The saw blade should be installed with the blade shaft fixed, embedded with the pull head axis position of the flat side, and the other nuts in front of the saw blade wrench removed. Then, remove the concave sleeve and the saw blade and tighten the other parts. Ensure the motor ventilation path is clear to avoid foreign things obstructing it. When used, apply only light pressure, and when the blade becomes embedded in the plaster bandage, carefully switch off the power.
To avoid damaging the motor open when the power is off. When a motor housing's temperature rises over time, such as when it's hot, it should be suspended and allowed to cool before use, or it could lead to burning and overheating. Please do timely maintenance when there is an unnatural sound or excessive vibration. The plaster saw needs to be cleaned after use. To avoid water damage and stumbling, it is kept in a dry environment with relative humidity below 80%, a non-corrosive gas environment.

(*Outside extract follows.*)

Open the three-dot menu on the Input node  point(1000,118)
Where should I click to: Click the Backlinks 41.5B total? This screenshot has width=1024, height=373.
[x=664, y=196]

110 V/60Hz or 220 V/50Hz power voltage
>20W of output power
Power Rating: 125W
>11000 r/min while not loaded
84 dB or less of noise
Motor insulation class: E class
The product is extremely safe, but it should only be used by those who have received training on operating it correctly and avoiding issues. Using a cast saw incorrectly or with worn-out blades can result in issues. Even though they are rare, minor burns or skin injuries from cast removal by cast saw can happen. Although these injuries are rare with correct use, some steps may be taken to reduce the risk. In orthopedics, casts are frequently used as a kind of treatment. Many people will receive a cast at some point to treat a fractured bone or immobilization following surgery. Cast removal is relatively safe surgery, even though it can cause anxiety.
When it is time to remove the cast, a professional medical cut through the plaster or fiberglass the cast is comprised of with a cast saw. Cast removal is safe when done by a trained healthcare professional, even though having this tool so close to your skin may feel frightening. The blade of a cast saw has small, sharp teeth and rapidly oscillates back and forth. It doesn't revolve as a circular saw does. The cast saw will cut through the material when used against the solid surface of the plaster or fiberglass.

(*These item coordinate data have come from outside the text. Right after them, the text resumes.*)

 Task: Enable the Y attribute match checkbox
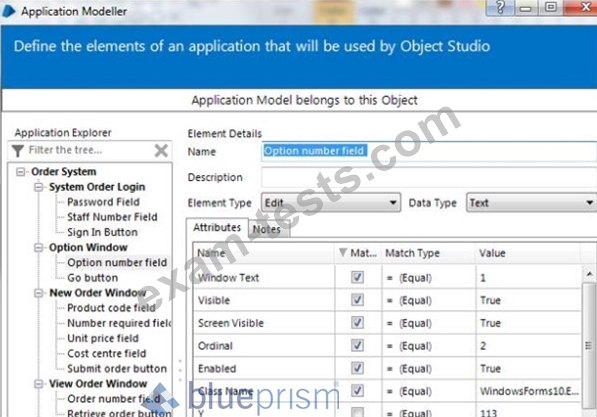(357, 412)
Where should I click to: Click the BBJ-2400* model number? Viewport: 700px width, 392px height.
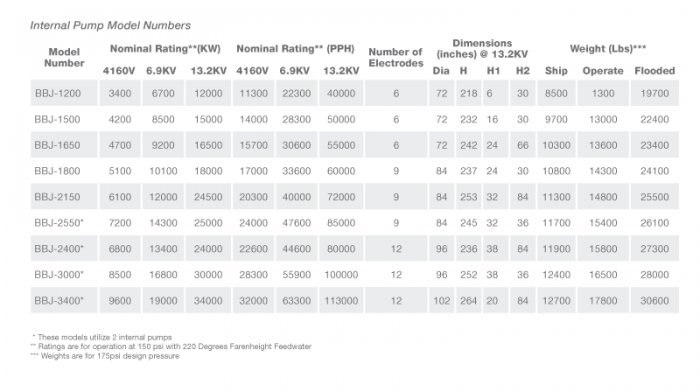[x=59, y=249]
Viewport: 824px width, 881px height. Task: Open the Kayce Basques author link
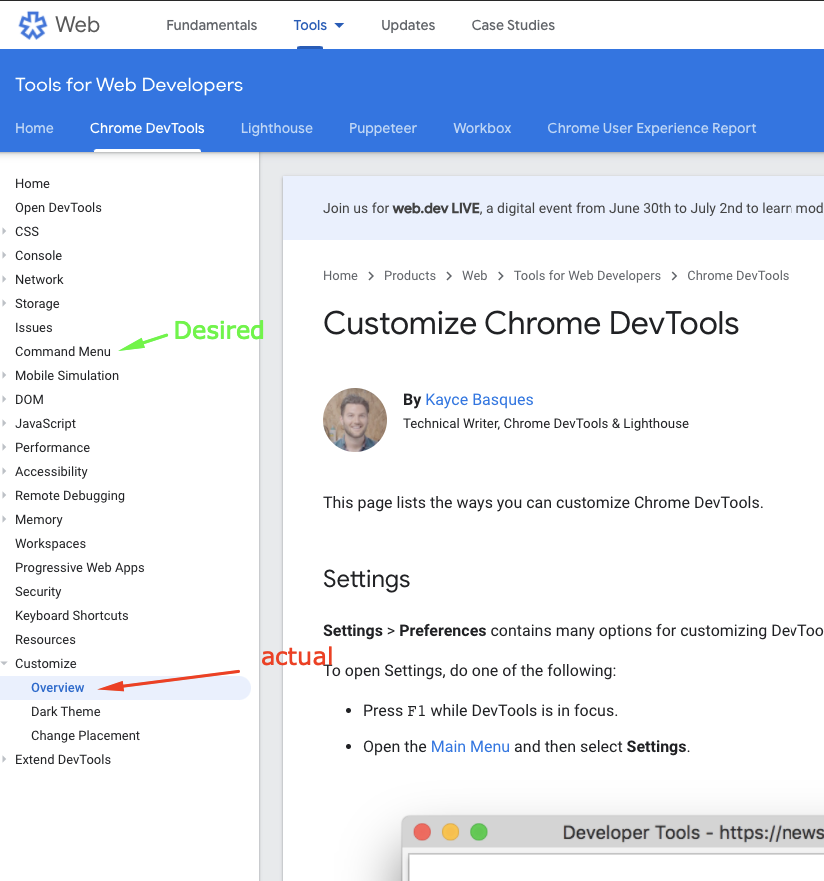click(x=479, y=399)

But when the cast saw is in contact with your flesh, the vibration only causes the skin to move back and forth, not to be sliced. Cast removal is now even more tolerable with newer cast saws. The noise made by the saw's motor is the most notable change. Older cast saws can have frighteningly loud motors, especially for young children. The motors in more recent saws are substantially quieter and less stressful for patients.